To this end, the subjugation of human rights under the NSL is inconsistent with Hong Kong’s obligations under international law, and also with Hong Kong’s domestic legislative framework. However, cases decided under the NSL demonstrate that in resolving any tensions between the protection of human rights and that of national security, human rights are to be read down.


Whether or not the arrest warrants will be enforceable will ultimately turn on how the international community responds. The British Government has been unequivocal in its condemnation of the NSL, and on the day that the warrants were issued, the British Foreign Secretary strongly condemned the actions of the Hong Kong Police. Australian and US officials have also spoken out against the warrants. The test will be as to whether the international community complies with the Hong Kong Police Force’s warrants. This is not just an issue of offering protection to the 8 pro-democracy leaders against whom the warrants have been issued.

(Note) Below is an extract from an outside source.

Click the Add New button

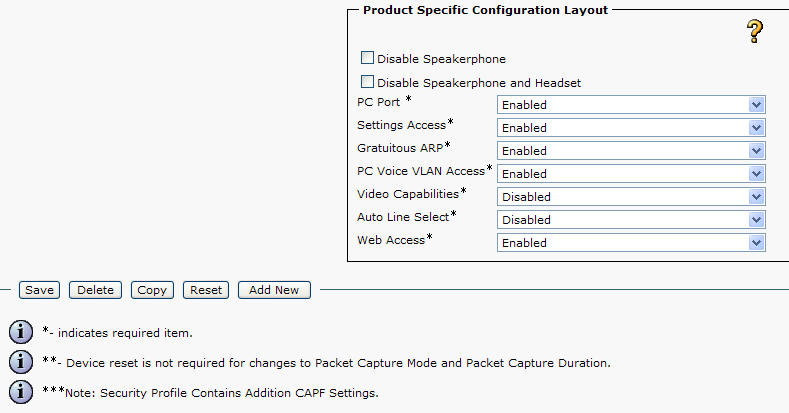[x=274, y=290]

It is also a matter of upholding international legal principles, such as freedom of speech and the rule of law.

[1] Bing Ling, “Extraterritorial Application of the Hong Kong National Security Law: A Legal Approach”, Hualing Fu and Michael Hor (Eds) The National Security Law of Hong Kong: Restoration and Transformation, Hong Kong University Press, 2022, 231-254 at 243. [2] Hualing Fu, “China’s Imperatives for National Security Legislation”, Cora Chan and Fiona de Londras (eds) China’s National Security: Endangering Hong Kong’s Rule of Law?, Hart, 2020, 41-60 at 44. [3] Ibid at 44.